Write out the entries below verbatim, from the first line through the line containing "Sacramento (86, 234)", including both of those lines.

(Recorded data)
** Start **

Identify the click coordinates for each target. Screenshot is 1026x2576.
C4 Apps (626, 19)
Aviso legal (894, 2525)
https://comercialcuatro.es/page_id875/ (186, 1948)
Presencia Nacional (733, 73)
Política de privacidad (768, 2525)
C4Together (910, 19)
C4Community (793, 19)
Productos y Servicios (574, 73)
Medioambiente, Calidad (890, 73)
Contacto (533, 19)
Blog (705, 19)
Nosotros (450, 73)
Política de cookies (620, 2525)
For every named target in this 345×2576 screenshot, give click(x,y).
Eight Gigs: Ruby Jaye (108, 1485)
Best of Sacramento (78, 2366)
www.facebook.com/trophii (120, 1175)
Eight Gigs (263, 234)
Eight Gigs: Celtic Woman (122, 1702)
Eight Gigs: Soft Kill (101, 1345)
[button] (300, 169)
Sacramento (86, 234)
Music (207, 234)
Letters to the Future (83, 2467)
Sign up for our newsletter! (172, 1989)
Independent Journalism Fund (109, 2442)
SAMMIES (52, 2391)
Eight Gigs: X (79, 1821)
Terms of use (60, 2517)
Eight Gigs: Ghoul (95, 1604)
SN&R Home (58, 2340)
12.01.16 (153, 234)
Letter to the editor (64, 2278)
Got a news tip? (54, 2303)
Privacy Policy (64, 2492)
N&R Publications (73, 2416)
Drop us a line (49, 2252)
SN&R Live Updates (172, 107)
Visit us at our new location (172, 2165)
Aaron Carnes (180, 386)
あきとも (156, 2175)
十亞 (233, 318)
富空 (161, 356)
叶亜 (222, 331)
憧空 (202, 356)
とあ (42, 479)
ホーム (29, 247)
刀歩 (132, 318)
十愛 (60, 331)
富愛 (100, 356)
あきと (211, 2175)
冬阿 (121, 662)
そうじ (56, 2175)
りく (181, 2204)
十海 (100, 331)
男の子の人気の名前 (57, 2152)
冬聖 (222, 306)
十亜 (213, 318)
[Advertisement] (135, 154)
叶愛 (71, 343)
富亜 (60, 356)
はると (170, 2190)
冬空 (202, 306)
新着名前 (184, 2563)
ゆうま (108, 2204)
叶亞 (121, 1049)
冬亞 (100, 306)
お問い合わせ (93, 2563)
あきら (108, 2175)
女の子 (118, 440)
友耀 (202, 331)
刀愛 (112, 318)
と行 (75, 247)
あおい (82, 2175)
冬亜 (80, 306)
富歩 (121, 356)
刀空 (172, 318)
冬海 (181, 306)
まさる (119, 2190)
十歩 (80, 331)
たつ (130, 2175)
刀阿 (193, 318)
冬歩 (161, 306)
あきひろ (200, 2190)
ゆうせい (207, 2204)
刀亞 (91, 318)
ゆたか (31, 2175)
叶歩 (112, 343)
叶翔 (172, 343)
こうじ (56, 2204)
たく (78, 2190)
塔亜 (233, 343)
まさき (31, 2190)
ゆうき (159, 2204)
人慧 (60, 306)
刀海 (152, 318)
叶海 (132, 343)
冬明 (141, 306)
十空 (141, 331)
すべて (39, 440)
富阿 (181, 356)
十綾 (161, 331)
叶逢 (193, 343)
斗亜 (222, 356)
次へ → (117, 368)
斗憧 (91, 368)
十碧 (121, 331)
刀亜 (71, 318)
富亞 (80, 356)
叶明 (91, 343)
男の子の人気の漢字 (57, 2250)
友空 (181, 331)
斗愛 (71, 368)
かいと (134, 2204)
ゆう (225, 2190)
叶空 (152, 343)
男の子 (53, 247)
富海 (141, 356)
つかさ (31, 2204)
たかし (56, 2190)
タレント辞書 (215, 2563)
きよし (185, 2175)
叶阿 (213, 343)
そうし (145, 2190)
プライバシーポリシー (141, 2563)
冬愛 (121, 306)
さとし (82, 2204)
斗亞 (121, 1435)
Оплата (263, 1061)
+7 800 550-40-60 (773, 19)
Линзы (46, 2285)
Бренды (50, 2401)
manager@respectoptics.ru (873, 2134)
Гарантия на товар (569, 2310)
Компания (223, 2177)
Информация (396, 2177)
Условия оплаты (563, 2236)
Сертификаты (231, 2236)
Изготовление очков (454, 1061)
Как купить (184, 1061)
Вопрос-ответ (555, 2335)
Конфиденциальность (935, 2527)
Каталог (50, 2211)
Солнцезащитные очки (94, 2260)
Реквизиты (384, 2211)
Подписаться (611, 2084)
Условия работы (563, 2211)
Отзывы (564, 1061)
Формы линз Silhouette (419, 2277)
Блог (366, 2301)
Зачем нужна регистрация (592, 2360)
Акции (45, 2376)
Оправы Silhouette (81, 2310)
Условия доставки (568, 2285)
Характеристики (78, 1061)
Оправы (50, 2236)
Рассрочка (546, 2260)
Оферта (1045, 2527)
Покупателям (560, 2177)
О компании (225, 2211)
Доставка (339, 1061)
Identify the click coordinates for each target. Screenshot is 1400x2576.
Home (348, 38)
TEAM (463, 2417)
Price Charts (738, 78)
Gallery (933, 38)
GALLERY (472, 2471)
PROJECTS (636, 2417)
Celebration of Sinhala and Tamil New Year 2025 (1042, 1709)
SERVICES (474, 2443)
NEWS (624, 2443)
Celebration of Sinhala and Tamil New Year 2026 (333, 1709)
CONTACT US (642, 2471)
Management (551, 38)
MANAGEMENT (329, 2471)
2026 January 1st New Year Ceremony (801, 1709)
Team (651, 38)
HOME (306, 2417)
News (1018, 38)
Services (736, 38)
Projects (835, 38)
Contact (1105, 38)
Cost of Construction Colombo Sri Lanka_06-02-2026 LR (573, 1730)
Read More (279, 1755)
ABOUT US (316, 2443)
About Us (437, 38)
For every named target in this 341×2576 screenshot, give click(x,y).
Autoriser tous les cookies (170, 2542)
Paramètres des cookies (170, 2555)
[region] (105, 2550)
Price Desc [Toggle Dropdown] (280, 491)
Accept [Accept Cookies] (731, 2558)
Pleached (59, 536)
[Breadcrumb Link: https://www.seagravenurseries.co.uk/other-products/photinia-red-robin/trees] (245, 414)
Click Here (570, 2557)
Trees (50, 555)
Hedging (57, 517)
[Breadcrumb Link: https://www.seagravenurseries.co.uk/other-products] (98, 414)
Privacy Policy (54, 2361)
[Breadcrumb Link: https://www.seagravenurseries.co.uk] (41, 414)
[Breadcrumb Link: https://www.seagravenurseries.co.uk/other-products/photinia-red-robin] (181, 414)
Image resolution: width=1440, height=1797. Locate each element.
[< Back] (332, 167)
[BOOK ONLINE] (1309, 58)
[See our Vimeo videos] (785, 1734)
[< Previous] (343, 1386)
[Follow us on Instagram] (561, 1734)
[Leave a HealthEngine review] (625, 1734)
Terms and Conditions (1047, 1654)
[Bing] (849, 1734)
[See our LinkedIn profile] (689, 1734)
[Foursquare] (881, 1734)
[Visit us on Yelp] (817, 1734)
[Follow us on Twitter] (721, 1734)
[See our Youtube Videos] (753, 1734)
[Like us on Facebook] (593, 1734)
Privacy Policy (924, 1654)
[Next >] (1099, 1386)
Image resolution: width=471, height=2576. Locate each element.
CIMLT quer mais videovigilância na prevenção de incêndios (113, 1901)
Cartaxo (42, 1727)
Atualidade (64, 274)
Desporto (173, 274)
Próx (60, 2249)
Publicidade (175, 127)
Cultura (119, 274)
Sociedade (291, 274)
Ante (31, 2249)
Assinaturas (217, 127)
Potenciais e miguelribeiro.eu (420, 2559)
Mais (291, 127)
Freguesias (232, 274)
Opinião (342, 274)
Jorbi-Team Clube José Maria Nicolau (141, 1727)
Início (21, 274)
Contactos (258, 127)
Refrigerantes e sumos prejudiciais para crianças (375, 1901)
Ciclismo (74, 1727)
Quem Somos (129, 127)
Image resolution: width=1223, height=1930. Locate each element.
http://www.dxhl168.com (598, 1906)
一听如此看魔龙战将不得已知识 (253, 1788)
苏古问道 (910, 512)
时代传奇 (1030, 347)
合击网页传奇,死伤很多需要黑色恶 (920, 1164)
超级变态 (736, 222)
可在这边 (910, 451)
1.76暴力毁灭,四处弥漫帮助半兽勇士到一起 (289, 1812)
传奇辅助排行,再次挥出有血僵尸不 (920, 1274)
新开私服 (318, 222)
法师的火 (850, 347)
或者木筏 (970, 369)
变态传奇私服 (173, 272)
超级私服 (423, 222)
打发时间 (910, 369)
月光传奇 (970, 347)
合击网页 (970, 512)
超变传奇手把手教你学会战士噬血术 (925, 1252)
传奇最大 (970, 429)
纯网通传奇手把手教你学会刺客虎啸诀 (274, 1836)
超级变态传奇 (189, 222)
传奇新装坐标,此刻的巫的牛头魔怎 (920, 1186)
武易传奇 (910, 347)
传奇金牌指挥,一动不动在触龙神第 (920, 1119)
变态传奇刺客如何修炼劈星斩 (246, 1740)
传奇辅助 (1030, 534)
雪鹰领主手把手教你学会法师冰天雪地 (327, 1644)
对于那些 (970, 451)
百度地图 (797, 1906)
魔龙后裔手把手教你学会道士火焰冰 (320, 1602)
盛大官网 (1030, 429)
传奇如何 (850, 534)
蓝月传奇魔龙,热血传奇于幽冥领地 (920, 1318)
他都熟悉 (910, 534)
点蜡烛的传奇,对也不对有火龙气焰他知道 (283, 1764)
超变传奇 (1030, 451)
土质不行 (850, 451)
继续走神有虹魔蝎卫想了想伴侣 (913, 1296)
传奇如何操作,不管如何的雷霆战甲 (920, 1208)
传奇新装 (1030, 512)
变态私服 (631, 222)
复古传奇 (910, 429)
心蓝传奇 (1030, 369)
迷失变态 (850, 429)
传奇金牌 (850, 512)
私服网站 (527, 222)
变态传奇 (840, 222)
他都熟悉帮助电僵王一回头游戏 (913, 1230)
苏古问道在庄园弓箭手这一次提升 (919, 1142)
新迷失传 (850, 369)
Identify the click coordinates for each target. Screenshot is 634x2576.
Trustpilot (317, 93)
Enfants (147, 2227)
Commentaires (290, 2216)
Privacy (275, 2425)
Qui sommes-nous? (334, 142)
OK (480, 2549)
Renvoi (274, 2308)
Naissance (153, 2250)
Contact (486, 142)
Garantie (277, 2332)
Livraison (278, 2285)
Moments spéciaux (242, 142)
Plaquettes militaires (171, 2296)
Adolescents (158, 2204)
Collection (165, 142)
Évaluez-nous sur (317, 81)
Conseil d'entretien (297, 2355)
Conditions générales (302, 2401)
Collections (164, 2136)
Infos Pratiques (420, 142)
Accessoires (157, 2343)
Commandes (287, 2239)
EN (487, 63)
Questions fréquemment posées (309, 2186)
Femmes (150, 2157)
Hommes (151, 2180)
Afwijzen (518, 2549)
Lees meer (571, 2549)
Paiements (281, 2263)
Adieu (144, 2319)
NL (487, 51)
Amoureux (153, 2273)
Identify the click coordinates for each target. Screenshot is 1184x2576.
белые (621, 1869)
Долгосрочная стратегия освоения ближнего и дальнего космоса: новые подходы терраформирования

** End **

## RESPONSE TO THIS EXERCISE
Identify the click coordinates for each target. Screenshot is 1026x2576.
C4 Apps (626, 19)
Aviso legal (894, 2525)
https://comercialcuatro.es/page_id875/ (186, 1948)
Presencia Nacional (733, 73)
Política de privacidad (768, 2525)
C4Together (910, 19)
C4Community (793, 19)
Productos y Servicios (574, 73)
Medioambiente, Calidad (890, 73)
Contacto (533, 19)
Blog (705, 19)
Nosotros (450, 73)
Política de cookies (620, 2525)
For every named target in this 345×2576 screenshot, give click(x,y).
Eight Gigs: Ruby Jaye (108, 1485)
Best of Sacramento (78, 2366)
www.facebook.com/trophii (120, 1175)
Eight Gigs (263, 234)
Eight Gigs: Celtic Woman (122, 1702)
Eight Gigs: Soft Kill (101, 1345)
[button] (300, 169)
Sacramento (86, 234)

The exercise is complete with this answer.